I decided to pursue a PhD in cancer research as I was fascinated in studying the human genome rearrangements underlying cancer pathogenesis. The high demand for analytical skills during my PhD work led me to pursue a second Master’s in Computational Biology at the University of Cambridge, where I learnt something new about topics, I was completely ignorant about, ranging from mathematical modelling of signalling and metabolic networks to artificial intelligence and machine learning approaches to build predictors of drug responses. This was a pivotal moment in my career, as it allowed me to use knowledge in applied mathematics, physics and computer science to solve complex biological problems that previously seemed impenetrable. For my postdoctoral training, I joined the laboratory of Lewis Cantley at Harvard Medical School, where I developed a further interest in studying the way cells consume and process nutrients, collectively known as metabolism, which differs between healthy and tumour cells and can even change the way they communicate with adjacent cells, grow, and importantly, respond to therapy.

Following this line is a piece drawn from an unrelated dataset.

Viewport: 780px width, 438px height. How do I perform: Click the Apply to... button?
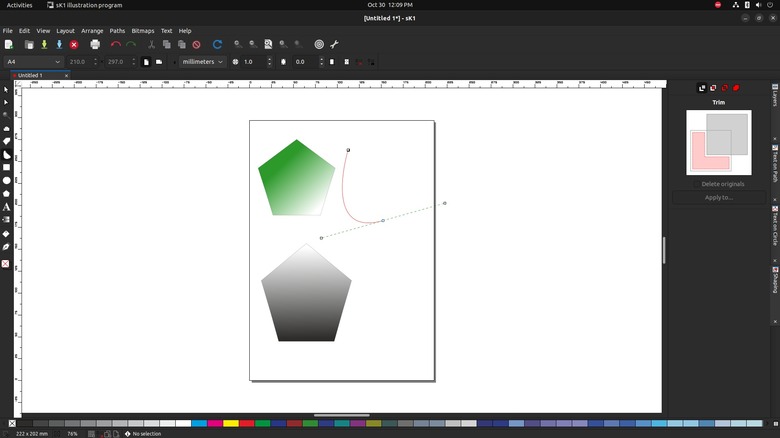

In 2014, I joined the ICR as a Team Leader of the Signalling and Cancer Metabolism group to study how metabolic reprogramming is linked to oncogenic signalling and malignant transformation. Using unique and innovative approaches, my group’s research focuses on exciting yet highly achievable goals that stand to impact and ensure an effective translation of basic scientific findings to the clinic.
Translational research is a bidirectional process that links laboratory bench findings with clinical practice. However, the tools of laboratory research and clinical application have typically been in separate categories, especially regarding their applicability to cancer patients and tissues. A characteristic example is with mass spectrometry-based metabolomics approaches that are typically time consuming and require substantial expertise to acquire and apply data information in the clinic, resulting in a significant delay in the bench-to-bedside transition. To address this unmet clinical need, I led my group into using a truly translational metabolomics tracking tool - the intelligent Knife (iKnife) – from a surgical setting, where it was previously used for real-time identification of tumour margins, into a laboratory setting to identify and investigate signalling due to lethal breast cancer types by changes in lipid profiles.
At the BACR 60 Anniversary Meeting in Nottingham, June 2022
This study not only yielded a direct druggable target with an already approved agent that can be repurposed for rapid translation into the clinic, but also demonstrated the applicability of a truly translational tool allowing data to flow directly between the laboratory bench and the clinic. With appropriate clinical trials, immediate information on mechanistic characteristics of a resected tumour can transform cancer diagnosis and precision medicine. For example, identifying that a resected tumour has a characteristic signature of an increased metabolite that serves as a biomarker of an oncogenic driver or that is associated with poor response to a specific therapy could result in recommending more effective targeted therapies and/or implementing dietary restriction that limits this metabolite’s sources. Indeed, modulation of tumorgenicity through the implementation of “drug and diet” combinations is a topic of high interest in the current cancer literature.
I am truly honoured to receive the BACR/AstraZeneca Young Scientist Frank Rose Award for 2022 and humbled to join the distinguished list of past recipients. This award marks the achievement of a lot of brilliant scientists I have been fortunate to work with, including past and current members of my laboratory, as well as many great collaborators and mentors, to whom I owe an immeasurable debt. It gives me and my team a great motivation to keep improving and conduct impactful research that can benefit cancer patients and their families.
George Poulogiannis receiving the BACR/AstraZeneca Young Scientist Frank Rose 2022 Award from Ingunn Holen, BACR Chair
Following the announcement of this award I have received the UK Research and Innovation Future Leaders Fellowship and have recently been promoted to a University Reader in Cancer Metabolism and Precision Medicine at ICR. For the next few years, my group will develop new lines of research to identify novel druggable vulnerabilities that link the tumour genotype, metabolic phenotype and nutrient availability, making a significant contribution to translational cancer research.